__Task directions__
An exact copy of the data is required. No picture may appear in it.

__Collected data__
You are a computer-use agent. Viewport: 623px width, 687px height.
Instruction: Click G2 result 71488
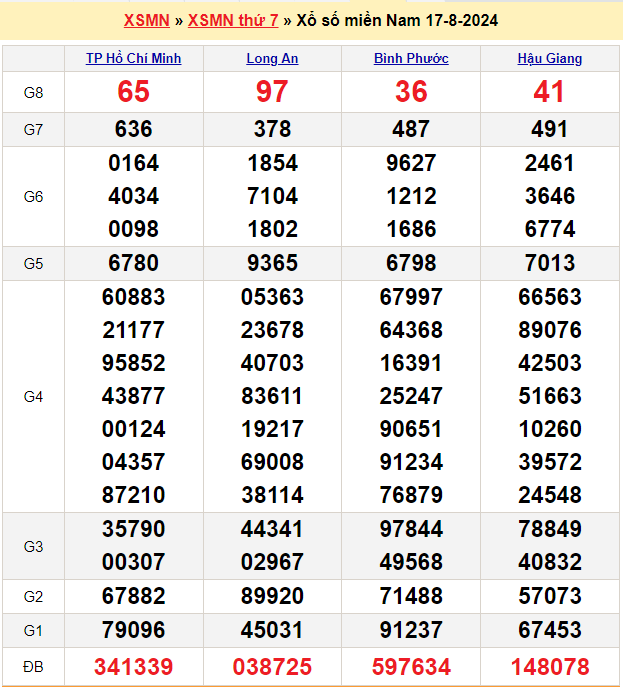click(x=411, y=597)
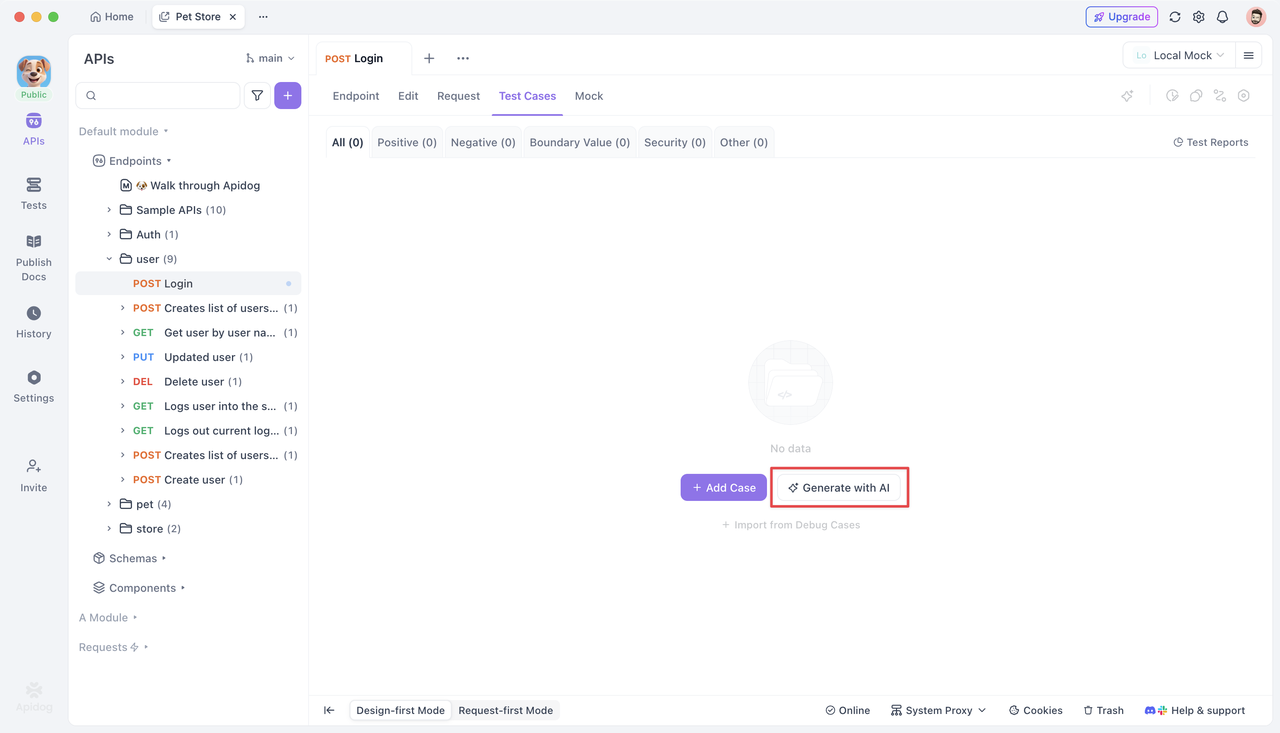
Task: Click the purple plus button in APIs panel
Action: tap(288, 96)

__Exercise solution__
You are a computer-use agent. Viewport: 623px width, 687px height.
Instruction: Click G2 result 71488
click(x=411, y=597)
Task: Click the purple plus button in APIs panel
Action: tap(288, 96)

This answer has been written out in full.